En se faisant engloutir par un grand parti, comme l'UDF
En 1978, le président de la République Valéry Giscard d'Estaing profite des élections législatives pour créer l'Union pour la démocratie française (UDF). "Bien qu'élu président, il n'avait pas de force politique très structurée à sa disposition", analyse Pierre Bréchon. "L'UDF se veut donc une fédération de partis pour l'aider à gouverner : on y trouve le Parti républicain, le Centre des démocrates sociaux, ou encore le Parti radical valoisien."
L'UDF se divise par la suite à plusieurs reprises. "Lors des élections régionales de 1998, le parti se déchire alors que des présidents de région sont élus grâce aux voix du FN. François Bayrou condamne, mais pas Alain Madelin, qui s'en va avec son parti Démocratie libérale", ajoute Richard Ghevontian. "Ce phénomène de désintégration se poursuit en 2002, quand de nombreux élus UDF rejoignent l'UMP, et en 2007, quand Bayrou crée le MoDem. Certains retournent alors vers la droite en créant le Nouveau centre."
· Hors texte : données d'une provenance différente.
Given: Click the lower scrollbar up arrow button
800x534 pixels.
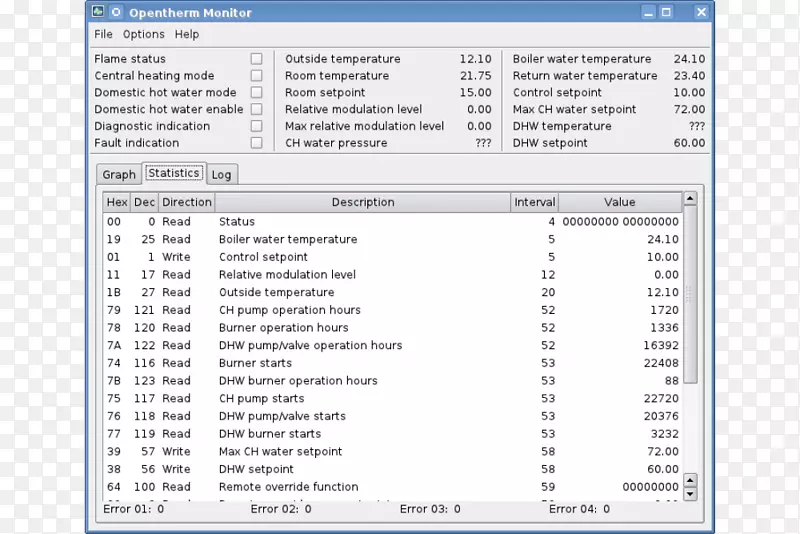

En se faisant oublier, comme le PSU
Reste enfin le cas des partis politiques qui se délitent petit à petit jusqu'à disparaître. Pour l'illustrer, Pierre Bréchon cite l'exemple du Parti socialiste unifié (PSU). "C'était un petit parti de gauche des années 1960-1970", explique le professeur. "En 1974, de nombreux militants suivent Michel Rocard quand il décide de rejoindre le PS. Le PSU continue d'exister, et présente une candidate, Huguette Bouchardeau, à l'élection présidentielle de 1981. Elle devient ensuite ministre sous Mitterrand, et son parti va disparaître par extinction progressive."